Understaging colorectal cancer by not analysing a sufficient amount of LN has a significant impact on patients’ outcome as shown with this analysis. The risk of missing positive LN is significantly higher if < 12 are analysed. The number of resected and analysed LN has therefore become an unofficial marker for the quality of surgery, a threshold that was clearly confirmed by this study. But other factors influence the number of analysed LN as well: a dedicated team of pathologists is needed, and tumour-related factors like tumour size and stage as well as patient-related factors like age, the patients’ immune system or the amount of fat that is present in the mesentery can make retrieval of LN more difficult [28, 31,32,33,34]. For that reason, different techniques to facilitate the pathologists’ task to identify as many LN as possible were developed [35,36,37,38,39,40]. Further, sentinel LN mapping was demonstrated to improve identification of the first draining LN in the very hierarchical lymphatic draining system from the tumour. The sentinel LN has been shown to harbour tumour cells significantly more often than any other resected and analysed LN in a given specimen [41, 42].
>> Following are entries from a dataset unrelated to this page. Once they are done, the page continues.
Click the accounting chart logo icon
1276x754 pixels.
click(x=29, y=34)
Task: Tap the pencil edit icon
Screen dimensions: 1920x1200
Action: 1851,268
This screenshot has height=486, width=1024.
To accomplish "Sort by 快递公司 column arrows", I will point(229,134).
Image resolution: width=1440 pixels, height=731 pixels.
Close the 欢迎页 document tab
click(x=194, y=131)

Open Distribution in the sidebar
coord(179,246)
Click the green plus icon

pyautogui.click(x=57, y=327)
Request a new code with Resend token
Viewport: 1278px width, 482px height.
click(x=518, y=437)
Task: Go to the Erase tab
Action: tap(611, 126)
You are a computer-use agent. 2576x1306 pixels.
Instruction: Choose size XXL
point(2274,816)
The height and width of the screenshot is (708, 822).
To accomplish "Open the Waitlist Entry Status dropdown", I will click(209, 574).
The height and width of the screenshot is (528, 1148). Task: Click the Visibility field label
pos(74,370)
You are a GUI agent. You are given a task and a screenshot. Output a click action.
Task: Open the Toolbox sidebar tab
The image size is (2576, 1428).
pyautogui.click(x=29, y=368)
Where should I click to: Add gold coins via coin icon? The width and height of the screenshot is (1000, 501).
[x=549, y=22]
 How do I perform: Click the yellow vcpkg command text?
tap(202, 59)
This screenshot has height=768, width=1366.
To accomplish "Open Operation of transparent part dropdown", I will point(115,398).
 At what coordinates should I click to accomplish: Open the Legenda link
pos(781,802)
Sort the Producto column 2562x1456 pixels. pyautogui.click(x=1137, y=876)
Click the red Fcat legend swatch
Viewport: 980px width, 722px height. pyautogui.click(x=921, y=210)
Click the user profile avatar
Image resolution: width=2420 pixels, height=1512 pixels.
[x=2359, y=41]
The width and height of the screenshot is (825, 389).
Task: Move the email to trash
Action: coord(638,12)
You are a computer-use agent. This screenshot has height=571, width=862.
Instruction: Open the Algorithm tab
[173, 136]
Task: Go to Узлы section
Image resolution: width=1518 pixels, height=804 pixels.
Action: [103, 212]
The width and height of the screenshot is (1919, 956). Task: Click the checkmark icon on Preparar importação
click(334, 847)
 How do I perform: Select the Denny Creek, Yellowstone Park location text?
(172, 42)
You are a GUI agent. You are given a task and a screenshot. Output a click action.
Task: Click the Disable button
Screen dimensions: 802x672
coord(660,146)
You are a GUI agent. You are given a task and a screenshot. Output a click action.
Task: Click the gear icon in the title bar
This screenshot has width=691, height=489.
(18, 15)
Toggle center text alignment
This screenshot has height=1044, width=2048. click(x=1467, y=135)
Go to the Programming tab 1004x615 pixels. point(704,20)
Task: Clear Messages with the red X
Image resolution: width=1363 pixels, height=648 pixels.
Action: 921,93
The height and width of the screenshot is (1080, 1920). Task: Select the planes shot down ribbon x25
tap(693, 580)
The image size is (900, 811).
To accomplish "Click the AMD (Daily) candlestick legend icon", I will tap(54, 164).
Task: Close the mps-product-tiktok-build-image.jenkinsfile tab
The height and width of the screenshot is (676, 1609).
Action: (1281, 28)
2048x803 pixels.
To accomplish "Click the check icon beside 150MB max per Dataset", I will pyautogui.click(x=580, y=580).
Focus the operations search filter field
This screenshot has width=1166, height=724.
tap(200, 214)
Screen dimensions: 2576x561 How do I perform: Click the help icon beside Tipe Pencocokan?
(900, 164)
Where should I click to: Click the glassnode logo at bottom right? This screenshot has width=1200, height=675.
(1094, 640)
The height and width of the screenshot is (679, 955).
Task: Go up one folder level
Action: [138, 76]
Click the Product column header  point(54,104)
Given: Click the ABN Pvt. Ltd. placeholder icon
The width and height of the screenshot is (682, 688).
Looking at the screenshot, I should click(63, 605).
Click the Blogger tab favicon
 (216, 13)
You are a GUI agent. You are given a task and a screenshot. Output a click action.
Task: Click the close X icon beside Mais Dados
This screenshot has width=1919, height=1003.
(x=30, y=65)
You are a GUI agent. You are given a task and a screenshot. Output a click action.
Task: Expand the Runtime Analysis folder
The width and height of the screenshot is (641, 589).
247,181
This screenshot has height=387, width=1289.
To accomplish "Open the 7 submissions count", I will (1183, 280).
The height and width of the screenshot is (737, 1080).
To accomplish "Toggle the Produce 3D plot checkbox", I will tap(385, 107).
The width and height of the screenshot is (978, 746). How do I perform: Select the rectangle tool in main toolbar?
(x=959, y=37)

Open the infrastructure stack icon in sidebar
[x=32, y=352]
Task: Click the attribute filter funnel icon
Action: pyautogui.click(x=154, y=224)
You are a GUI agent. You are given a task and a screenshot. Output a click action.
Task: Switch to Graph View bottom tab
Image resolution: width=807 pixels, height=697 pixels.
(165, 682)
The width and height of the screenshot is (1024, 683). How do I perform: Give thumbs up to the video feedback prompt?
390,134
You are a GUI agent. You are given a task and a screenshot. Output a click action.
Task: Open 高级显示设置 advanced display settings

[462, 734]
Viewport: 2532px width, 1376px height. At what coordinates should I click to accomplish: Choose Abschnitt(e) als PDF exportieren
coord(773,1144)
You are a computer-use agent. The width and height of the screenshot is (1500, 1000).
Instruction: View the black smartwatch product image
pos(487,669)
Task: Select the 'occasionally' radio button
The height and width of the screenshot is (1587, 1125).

The newest development in colon surgery on the other hand goes into a distinctly different direction: Not a more thorough analysis of a resected specimen is the highest goal but a more extensive resection including even the last LN in the draining hierarchy from a tumour [43, 44]. CME could be associated with improved survival but on the contrary also with increased morbidity [45,46,47].

Whether a more in-depth analysis of a specimen resected according to standard oncologic techniques, respecting plains and the anatomy or whether a more extensive resection and a standard histopathologic analysis is the future remains to be seen.

We would like to acknowledge the limitations of our study. While patients were included in the database over a period of 25 years, the follow-up period was not longer than in comparable studies. Nevertheless, we were able to detect a significant difference in regard to OS, CSS and DFS. It is estimated that more than 80% of recurrence occurs in the first 2 years after treatment, and follow-up of more than 5 years is not recommended [48]. Additionally, more than 56% of the patients were ≥ 70 years old at the time of the operation, and oncological follow-up might have been adjusted to age, and general health or postoperative surveillance, as recently demonstrated by our group, was inadequately executed [49, 50].

In summary, according to our data, the cut-off level of 12 LN seems justified. All relevant oncologic outcome measures of OS, CSS and DFS of colorectal cancer patients are significantly improved if the required number of LN are included in the specimen and analysed. The difference becomes even more obvious if all biasing factors were eliminated with a propensity score matching analysis, thereby supporting the here used statistical method if a standard randomised trial addressing the validity of the set threshold is not available. If recommendations and guidelines should be adjusted in the future, the results of our simulation suggest that a minimum number of 14 or 15 LN would yield the most significant prognostic impact (Fig. 3).

Conclusion

Eliminating all biasing factors by a propensity score matching analysis underlines the prognostic importance of and the number of analysed lymph nodes. The set threshold marks the minimum number of required LN but nevertheless represents a cut-off regarding outcome in stage I–III CRC. This analysis therefore highlights the significance and importance of adherence to surgical oncological standards and suggests an adaptation of the number of minimally required lymph nodes for future guidelines.